Why do one-acts attract such generic playwriting imaginations? The problem stems in part from the contrasting notion of the “full-length” play, a damaging misnomer if ever there was one. Obviously any memorable theatrical experience is “full-length”—the measure being organic wholeness on stage, not hours snoozed in the audience. The short form, however, has tended to live up to its minor (i.e., unfulfilled) status, alluring to the amateur who hasn’t the confidence to write a “real” play and useful to the professional only as a kind of warm-up exercise. Beckett and Pinter, two dramatists who never measured their work by the yard, can be credited with having written the past century’s most original one-acts. Neither, however, differentiated much between a 15-minute piece and a two-hour one. Pinter’s insistence that his extremely brief Ashes to Ashes be produced on its own underscores his noble conviction that there are no small plays, only small playwrights.
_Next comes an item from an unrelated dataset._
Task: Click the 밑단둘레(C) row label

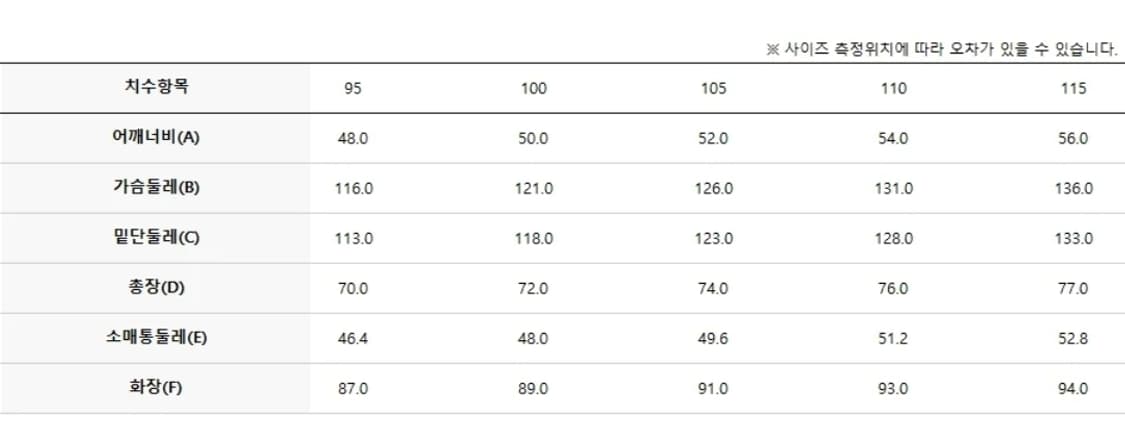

It’s hard to imagine two more antithetical approaches to the one-act bill than the Worth Street Theater Company’s “Snapshots 2000,” a crammed program of seven playlets and sketches, and the Sanctuary Theater’s “3,” a cockeyed trio of utterly self-sustaining one-woman monologues. Where “Snapshots” offers a hodgepodge of largely dispensable work, “3” rallies a group of disparate sensibilities around a central female motif. To be fair, the latter production also has the advantage of New York’s most talented theatrical family—Rip Torn directs his daughter Danae in Eugene O’Neill’s Before Breakfast, while son Tony stages Chay Costello’s Pandora’s Box of Sweets, as well as Juliana Francis’s Box, in which he makes a brief but memorable cameo.
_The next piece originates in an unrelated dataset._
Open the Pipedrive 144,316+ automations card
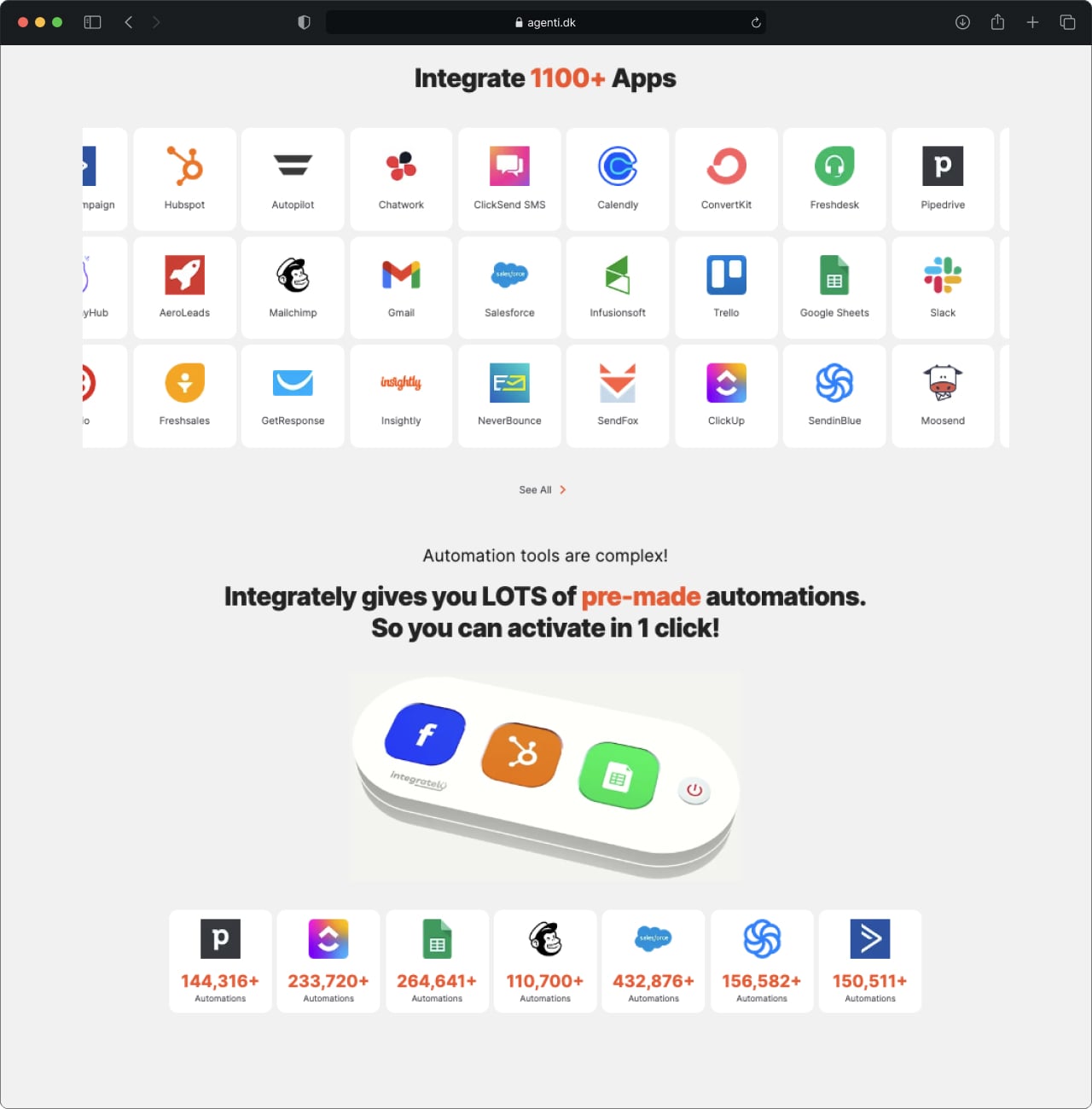Image resolution: width=1092 pixels, height=1109 pixels. pos(220,961)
Not that “Snapshots” doesn’t have its share of recognizable names. Romulus Linney leads things off with Stars, an elbow-nudging satire of loneliness and sexual duplicity among the Southampton set. Peter Hedges, author of the fine short play Imagining Brad, contributes a pair of “food-related” sketches. Celery concerns the sexually tense date between a man and woman, whose innocent chomping on the bar’s complimentary celery turns into a Freudian-style kick-boxing match between the sexes. The effect is akin to a Saturday Night Live skit with slightly more psychological pop, which also describes The Age of Pie, a send-up of touchy-feely self-help groups that culminates in a slapstick religious ceremony involving a cream pie.
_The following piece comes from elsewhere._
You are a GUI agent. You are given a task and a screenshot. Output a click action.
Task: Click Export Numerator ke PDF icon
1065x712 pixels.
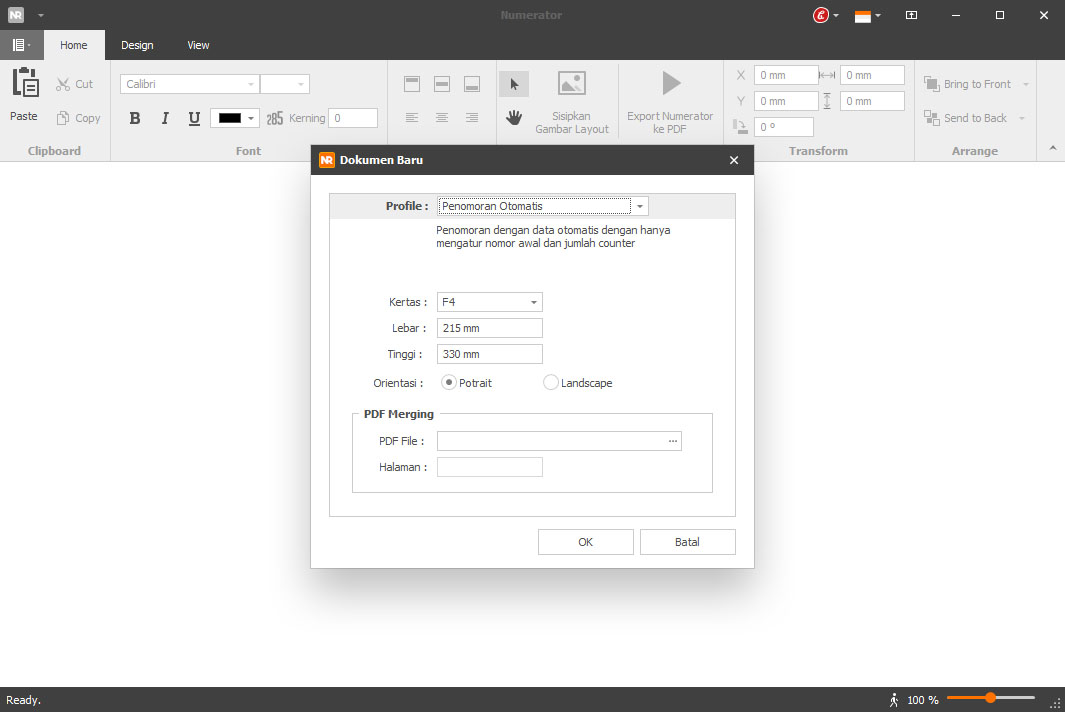click(670, 83)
The presence of only one pie (when Hedges’s stage direction calls for seven) is a clue that “Snapshots” director Jeff Cohen has spread his resources a little thin. The real obstacle, however, isn’t the shoestring production values, but the cursory approach of Cohen’s actors. By omitting his own play, Bea’s Legacy, a rambling narrative about two damaged kids of powerful political operators, perhaps he could have devoted more time to helping his cast find depth in the one-act’s shorthand style. This isn’t to suggest that there’s anything profound lurking in the shallow pieties of Mark Novom’s Bagging Groceries, the program’s narcolepsy-inducing “centerpiece” in which four talking heads hose down the audience with their banal spiritual quandaries. But definitely more could have been done with the talents of Derek Lively and Queen Esther, both of whom score points in bouncy (if ultimately unrealized) cartoons by Robert O’Hara.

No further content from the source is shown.